AIM OF THE TASK:
The word "will" occurs in some lines of the data. Return each such line.

··· AVAILABLE RECORDS ···

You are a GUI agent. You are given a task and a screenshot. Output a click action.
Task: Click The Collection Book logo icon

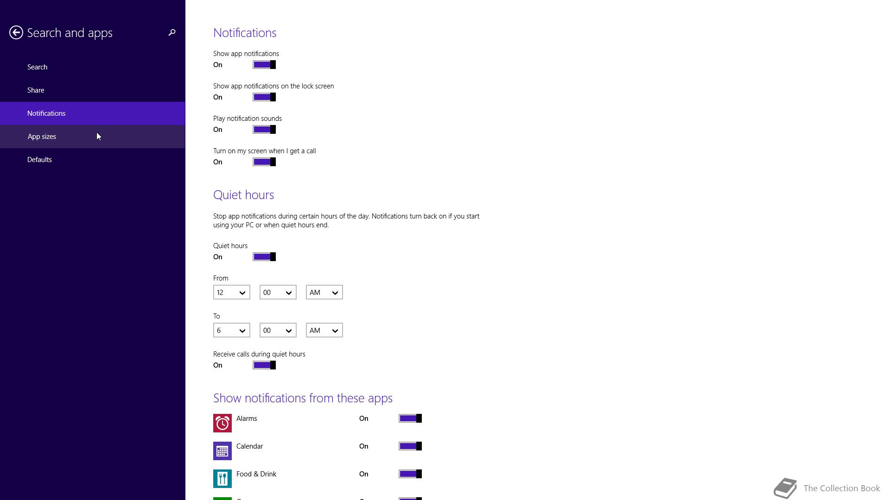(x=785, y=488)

···
··· AVAILABLE RECORDS ···

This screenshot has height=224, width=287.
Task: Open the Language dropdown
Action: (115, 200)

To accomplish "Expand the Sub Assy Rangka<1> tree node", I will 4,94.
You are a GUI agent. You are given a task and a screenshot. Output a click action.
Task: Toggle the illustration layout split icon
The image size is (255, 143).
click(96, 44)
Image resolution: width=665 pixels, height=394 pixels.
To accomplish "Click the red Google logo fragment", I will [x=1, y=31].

···

PROBLEM SOLUTION:
To accomplish "Expand the Sub Assy Rangka<1> tree node", I will 4,94.
To accomplish "Click the red Google logo fragment", I will [x=1, y=31].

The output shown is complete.